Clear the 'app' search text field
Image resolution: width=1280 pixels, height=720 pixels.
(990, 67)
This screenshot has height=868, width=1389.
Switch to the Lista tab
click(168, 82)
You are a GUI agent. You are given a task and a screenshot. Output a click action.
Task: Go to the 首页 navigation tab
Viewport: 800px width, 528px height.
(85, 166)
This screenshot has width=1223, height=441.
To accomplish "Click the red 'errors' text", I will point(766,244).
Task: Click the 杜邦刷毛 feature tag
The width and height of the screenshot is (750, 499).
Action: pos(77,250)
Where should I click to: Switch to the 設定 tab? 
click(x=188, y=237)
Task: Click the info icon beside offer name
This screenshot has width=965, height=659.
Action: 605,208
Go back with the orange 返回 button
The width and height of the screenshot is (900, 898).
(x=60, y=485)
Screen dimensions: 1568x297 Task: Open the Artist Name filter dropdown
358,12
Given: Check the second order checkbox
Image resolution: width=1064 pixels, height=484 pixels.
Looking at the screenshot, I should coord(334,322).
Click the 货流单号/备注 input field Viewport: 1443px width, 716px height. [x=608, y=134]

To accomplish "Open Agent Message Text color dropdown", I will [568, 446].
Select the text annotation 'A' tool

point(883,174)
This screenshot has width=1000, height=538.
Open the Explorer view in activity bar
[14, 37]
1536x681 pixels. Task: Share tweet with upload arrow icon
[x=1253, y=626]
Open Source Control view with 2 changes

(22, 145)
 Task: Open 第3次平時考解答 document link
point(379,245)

- WHAT YOU HAVE TO DO: The records above are to be set down again exactly as written.

- SOLUTION TO THIS PROBLEM:
Clear the 'app' search text field
Image resolution: width=1280 pixels, height=720 pixels.
(990, 67)
This screenshot has height=868, width=1389.
Switch to the Lista tab
click(168, 82)
You are a GUI agent. You are given a task and a screenshot. Output a click action.
Task: Go to the 首页 navigation tab
Viewport: 800px width, 528px height.
(85, 166)
This screenshot has width=1223, height=441.
To accomplish "Click the red 'errors' text", I will point(766,244).
Task: Click the 杜邦刷毛 feature tag
The width and height of the screenshot is (750, 499).
Action: pos(77,250)
Where should I click to: Switch to the 設定 tab? 
click(x=188, y=237)
Task: Click the info icon beside offer name
This screenshot has width=965, height=659.
Action: 605,208
Go back with the orange 返回 button
The width and height of the screenshot is (900, 898).
(x=60, y=485)
Screen dimensions: 1568x297 Task: Open the Artist Name filter dropdown
358,12
Given: Check the second order checkbox
Image resolution: width=1064 pixels, height=484 pixels.
Looking at the screenshot, I should coord(334,322).
Click the 货流单号/备注 input field Viewport: 1443px width, 716px height. [x=608, y=134]

To accomplish "Open Agent Message Text color dropdown", I will [568, 446].
Select the text annotation 'A' tool

point(883,174)
This screenshot has width=1000, height=538.
Open the Explorer view in activity bar
[14, 37]
1536x681 pixels. Task: Share tweet with upload arrow icon
[x=1253, y=626]
Open Source Control view with 2 changes

(22, 145)
 Task: Open 第3次平時考解答 document link
point(379,245)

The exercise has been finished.